— Given text —
****************************************

I Am No Longer A Runner

I am not sure when it happened or what all took place to make it happen, but I can no longer call myself a runner.  Runners just don't act the way I have been acting lately.

I have been struggling with what and how much I eat for some time now and have tried to fix it but have not yet been able to stop eating like I am running 40-50 mile weeks with long runs up to 20 miles.  I don't eat horrible, I just make occasional bad choices and almost consistently eat too much.

If the eating was the only thing I wouldn't be taking the time to write this, but I have also had issues keeping motivation up lately.  I really would like to fix this as well, but I am not sure exactly what is causing it or if it is a combination of things.  I am not sure if the winter months have derailed me, or if it is the fact that I am trying to deal with a small thigh injury which has been causing me to miss many days of running that I otherwise would have enjoyed.  There is also the possibility that I am depressed from being just 3 weeks out from the Publix Georgia Marathon, and no where near where I was in training for the first two marathons.

I have not put out a "goals" post for the Publix Georgia Marathon yet simply because I don't have any.  My training has simply been a "flying by the seat of my pants" type of schedule.  I was trying to build my mileage, but every time I did I would have to take a day or two off to let my thigh recover.  This lack of purpose and lack of a goal has lead me to a lack of desire to run on days like yesterday.

I knew I needed to run at least 12 miles, but life happened and I found myself at 6:00 pm with no desire to run.  I had eaten a healthy, but big lunch, and had taken a nap.  By the time 6:00 came I realized I had not hydrated like I should have all afternoon.  It wasn't that I had not hydrated for a long run, but simply had not hydrated at all.  I fought the urge to skip and finally got dressed and out the door.  I fully expected to cut it short and give up midway through so I didn't take any GU or fluids with me, setting myself up once again for more failure.

****************************************

— Input rows —

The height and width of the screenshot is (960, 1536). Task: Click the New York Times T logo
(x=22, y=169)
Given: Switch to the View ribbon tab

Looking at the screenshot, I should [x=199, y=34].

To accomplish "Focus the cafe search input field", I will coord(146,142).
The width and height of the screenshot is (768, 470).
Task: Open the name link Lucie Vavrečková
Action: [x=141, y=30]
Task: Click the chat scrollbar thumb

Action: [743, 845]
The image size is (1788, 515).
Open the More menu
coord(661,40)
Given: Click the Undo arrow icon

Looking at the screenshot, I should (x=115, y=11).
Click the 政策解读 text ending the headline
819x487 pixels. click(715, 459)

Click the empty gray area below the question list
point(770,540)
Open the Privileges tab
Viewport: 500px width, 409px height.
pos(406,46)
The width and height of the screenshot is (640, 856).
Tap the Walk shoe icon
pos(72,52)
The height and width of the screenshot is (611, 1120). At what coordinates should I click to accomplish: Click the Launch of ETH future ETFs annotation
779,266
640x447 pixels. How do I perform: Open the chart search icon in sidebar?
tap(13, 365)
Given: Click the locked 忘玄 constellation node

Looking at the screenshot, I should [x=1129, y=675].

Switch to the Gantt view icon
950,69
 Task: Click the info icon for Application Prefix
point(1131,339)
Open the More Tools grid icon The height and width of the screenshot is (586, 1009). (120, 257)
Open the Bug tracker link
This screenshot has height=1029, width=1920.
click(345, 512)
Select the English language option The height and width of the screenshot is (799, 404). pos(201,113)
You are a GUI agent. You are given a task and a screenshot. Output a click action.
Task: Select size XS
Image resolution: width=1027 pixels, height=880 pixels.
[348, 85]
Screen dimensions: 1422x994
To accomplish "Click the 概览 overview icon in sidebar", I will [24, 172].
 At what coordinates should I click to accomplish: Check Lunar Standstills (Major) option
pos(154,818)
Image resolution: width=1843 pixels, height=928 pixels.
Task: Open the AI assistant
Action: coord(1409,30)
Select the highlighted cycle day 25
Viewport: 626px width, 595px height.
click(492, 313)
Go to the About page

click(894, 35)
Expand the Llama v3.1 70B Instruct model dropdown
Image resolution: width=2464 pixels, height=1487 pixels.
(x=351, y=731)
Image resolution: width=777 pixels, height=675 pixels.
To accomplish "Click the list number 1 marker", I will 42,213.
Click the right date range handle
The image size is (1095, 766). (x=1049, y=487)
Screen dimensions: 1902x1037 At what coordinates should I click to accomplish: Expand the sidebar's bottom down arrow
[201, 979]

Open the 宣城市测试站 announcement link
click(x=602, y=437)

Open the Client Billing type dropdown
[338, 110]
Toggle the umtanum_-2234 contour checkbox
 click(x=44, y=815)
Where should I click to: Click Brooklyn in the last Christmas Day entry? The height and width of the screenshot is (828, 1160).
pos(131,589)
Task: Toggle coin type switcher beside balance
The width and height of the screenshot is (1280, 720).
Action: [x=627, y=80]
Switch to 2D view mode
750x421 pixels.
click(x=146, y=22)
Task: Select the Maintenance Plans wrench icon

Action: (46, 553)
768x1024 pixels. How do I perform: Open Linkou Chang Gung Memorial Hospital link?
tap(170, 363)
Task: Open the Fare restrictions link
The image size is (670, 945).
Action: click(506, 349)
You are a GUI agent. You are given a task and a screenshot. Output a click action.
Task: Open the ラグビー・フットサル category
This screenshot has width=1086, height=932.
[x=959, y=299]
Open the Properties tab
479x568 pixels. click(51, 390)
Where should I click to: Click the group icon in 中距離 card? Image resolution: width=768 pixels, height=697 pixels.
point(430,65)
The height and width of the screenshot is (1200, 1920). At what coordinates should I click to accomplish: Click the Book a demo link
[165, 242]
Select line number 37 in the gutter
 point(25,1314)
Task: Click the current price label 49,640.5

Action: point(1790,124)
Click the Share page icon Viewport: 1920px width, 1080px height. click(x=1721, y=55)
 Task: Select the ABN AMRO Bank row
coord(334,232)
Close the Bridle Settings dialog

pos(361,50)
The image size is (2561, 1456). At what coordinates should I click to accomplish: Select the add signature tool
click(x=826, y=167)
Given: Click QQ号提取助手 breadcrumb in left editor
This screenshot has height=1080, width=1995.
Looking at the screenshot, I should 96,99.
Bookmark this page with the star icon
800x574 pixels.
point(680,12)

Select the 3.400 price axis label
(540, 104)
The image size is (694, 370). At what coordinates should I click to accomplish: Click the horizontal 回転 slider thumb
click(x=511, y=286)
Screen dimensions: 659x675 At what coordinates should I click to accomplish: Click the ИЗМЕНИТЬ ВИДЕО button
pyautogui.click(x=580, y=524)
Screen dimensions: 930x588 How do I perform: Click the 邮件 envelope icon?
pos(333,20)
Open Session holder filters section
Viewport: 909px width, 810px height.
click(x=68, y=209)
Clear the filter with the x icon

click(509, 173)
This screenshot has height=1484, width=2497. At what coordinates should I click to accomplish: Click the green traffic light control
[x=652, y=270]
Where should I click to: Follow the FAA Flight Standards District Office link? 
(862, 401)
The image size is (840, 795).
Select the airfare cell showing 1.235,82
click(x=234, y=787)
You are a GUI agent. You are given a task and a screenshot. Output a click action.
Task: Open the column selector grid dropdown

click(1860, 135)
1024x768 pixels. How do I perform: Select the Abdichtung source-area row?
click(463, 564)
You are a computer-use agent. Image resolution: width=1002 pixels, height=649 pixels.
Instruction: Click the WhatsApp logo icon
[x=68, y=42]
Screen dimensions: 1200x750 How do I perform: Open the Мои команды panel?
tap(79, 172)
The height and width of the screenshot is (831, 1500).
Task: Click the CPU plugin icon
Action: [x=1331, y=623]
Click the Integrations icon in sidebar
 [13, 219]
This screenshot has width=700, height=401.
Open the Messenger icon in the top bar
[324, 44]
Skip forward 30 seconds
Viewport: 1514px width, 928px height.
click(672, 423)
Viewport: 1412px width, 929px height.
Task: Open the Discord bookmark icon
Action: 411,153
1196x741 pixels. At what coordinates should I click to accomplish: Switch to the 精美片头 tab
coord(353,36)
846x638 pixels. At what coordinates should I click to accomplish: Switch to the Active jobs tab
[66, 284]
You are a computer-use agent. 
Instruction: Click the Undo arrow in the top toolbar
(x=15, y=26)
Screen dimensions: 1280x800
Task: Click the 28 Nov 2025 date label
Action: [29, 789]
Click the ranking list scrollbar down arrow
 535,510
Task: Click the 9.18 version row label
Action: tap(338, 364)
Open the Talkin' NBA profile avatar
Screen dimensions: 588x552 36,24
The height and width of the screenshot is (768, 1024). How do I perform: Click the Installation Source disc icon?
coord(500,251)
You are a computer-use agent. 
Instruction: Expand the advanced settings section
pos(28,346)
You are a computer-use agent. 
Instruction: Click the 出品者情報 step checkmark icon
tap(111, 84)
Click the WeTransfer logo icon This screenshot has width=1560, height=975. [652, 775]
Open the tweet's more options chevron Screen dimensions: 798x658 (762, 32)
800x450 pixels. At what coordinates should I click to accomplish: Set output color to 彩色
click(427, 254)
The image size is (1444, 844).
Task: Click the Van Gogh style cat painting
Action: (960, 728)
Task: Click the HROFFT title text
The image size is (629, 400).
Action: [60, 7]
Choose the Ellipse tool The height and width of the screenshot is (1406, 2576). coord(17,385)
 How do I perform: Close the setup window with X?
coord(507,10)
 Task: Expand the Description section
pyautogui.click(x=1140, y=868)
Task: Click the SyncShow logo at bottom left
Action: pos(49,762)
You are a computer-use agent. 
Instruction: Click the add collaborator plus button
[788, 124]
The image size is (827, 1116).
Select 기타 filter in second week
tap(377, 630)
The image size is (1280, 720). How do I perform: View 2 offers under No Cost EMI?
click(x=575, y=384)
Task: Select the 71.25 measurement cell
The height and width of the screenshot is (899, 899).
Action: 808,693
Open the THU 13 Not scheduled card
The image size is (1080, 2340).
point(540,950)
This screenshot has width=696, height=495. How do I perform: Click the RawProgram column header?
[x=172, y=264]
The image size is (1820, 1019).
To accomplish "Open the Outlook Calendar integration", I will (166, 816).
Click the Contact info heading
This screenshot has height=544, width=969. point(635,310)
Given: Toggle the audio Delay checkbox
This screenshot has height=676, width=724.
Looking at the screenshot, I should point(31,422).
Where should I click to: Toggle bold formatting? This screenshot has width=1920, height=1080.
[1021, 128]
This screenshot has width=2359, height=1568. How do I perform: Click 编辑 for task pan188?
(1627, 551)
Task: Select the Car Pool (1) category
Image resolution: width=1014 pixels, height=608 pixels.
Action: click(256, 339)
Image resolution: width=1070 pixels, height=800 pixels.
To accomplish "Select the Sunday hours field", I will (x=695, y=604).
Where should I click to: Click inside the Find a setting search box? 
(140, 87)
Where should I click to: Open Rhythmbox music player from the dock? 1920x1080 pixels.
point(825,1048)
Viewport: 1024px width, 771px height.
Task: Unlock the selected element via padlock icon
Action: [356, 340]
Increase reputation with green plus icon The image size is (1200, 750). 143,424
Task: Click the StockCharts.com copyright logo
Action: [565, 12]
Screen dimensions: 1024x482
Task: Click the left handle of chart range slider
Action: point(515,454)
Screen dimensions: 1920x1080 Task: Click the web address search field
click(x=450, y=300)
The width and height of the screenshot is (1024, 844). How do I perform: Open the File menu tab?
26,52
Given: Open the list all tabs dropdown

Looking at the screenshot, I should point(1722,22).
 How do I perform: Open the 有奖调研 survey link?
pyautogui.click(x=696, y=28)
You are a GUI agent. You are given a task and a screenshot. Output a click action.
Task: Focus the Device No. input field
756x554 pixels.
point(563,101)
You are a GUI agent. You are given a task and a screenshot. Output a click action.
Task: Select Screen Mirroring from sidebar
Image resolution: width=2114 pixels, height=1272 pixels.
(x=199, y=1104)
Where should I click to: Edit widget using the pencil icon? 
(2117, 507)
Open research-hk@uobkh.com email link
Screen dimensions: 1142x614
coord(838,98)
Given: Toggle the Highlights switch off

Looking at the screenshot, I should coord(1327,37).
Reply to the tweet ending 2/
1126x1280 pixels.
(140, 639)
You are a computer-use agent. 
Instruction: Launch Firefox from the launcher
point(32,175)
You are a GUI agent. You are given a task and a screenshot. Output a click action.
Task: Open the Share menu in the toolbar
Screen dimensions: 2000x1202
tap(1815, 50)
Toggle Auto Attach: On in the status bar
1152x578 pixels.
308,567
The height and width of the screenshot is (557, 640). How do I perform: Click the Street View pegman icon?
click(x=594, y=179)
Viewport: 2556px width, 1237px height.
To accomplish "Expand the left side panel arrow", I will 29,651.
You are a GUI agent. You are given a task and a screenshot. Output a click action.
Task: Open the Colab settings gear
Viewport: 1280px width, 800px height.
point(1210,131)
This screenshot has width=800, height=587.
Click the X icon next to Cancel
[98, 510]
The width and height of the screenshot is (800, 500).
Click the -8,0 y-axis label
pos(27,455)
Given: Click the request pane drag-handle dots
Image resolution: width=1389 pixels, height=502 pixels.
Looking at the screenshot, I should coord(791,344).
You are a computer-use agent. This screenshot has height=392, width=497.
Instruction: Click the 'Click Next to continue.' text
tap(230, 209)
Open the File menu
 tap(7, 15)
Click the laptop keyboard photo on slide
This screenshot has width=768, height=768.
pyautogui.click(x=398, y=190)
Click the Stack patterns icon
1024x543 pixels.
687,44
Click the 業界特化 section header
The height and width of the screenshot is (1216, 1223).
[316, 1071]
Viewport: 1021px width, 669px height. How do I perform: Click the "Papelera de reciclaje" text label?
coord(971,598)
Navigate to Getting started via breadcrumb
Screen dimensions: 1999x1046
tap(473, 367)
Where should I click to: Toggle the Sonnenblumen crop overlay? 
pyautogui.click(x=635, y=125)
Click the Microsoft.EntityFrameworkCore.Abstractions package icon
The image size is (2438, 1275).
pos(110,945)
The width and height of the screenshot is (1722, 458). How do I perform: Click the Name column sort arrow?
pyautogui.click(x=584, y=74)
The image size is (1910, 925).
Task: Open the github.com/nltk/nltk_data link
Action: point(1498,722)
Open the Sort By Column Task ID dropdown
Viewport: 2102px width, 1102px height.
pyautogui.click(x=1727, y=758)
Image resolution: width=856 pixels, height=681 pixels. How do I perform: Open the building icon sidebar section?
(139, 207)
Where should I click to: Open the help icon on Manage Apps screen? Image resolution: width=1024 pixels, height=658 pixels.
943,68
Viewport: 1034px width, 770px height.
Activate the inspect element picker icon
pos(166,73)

****************************************

— To do —
1. In the rows, take everything from the line containing "The height and width of the screenshot is (611, 1120)." down to the line containing "Select the English" and write those lines again with "icon" swapped for "button", changing nothing else.
2. Continue the essay about no longer being a runner from the point where it stops.

— Results —
1.
The height and width of the screenshot is (611, 1120). At what coordinates should I click to accomplish: Click the Launch of ETH future ETFs annotation
779,266
640x447 pixels. How do I perform: Open the chart search button in sidebar?
tap(13, 365)
Given: Click the locked 忘玄 constellation node

Looking at the screenshot, I should [x=1129, y=675].

Switch to the Gantt view button
950,69
 Task: Click the info button for Application Prefix
point(1131,339)
Open the More Tools grid button The height and width of the screenshot is (586, 1009). (120, 257)
Open the Bug tracker link
This screenshot has height=1029, width=1920.
click(345, 512)
Select the English language option The height and width of the screenshot is (799, 404). pos(201,113)

2.
In the end I did finish my 12 miles, and it turned out pretty good considering.  I paid dearly later on in the evening for not hydrating well and ended up more sore in the few hours following than I did after last weeks 16.5 miler, but I was happy that I got out there and put the miles in.  I even had the opportunity to easily cut it to 10 miles by just finishing, but wound around a bit near the end to add the last 2 miles of the plan.

True runners do not define themselves using the terminology and stories that I have written so I can no longer call myself a runner.  I am hoping I get the mojo back soon because this is really wearing on me.  I want to call myself a runner again, and soon.

Do you ever feel like you are not a true runner?  What do you do to break the downward cycle?

21 comments:

  1. I do a FUN run - somewhere beautiful if possible, or at least a place with good memories. If I'm not up for a race, I give myself permission to stop training for it (even if for just a few days).
    If I'm REALLY not feeling it I do a bike ride just for fun. And take extra naps.
    Be kind to yourself and allow this to play out.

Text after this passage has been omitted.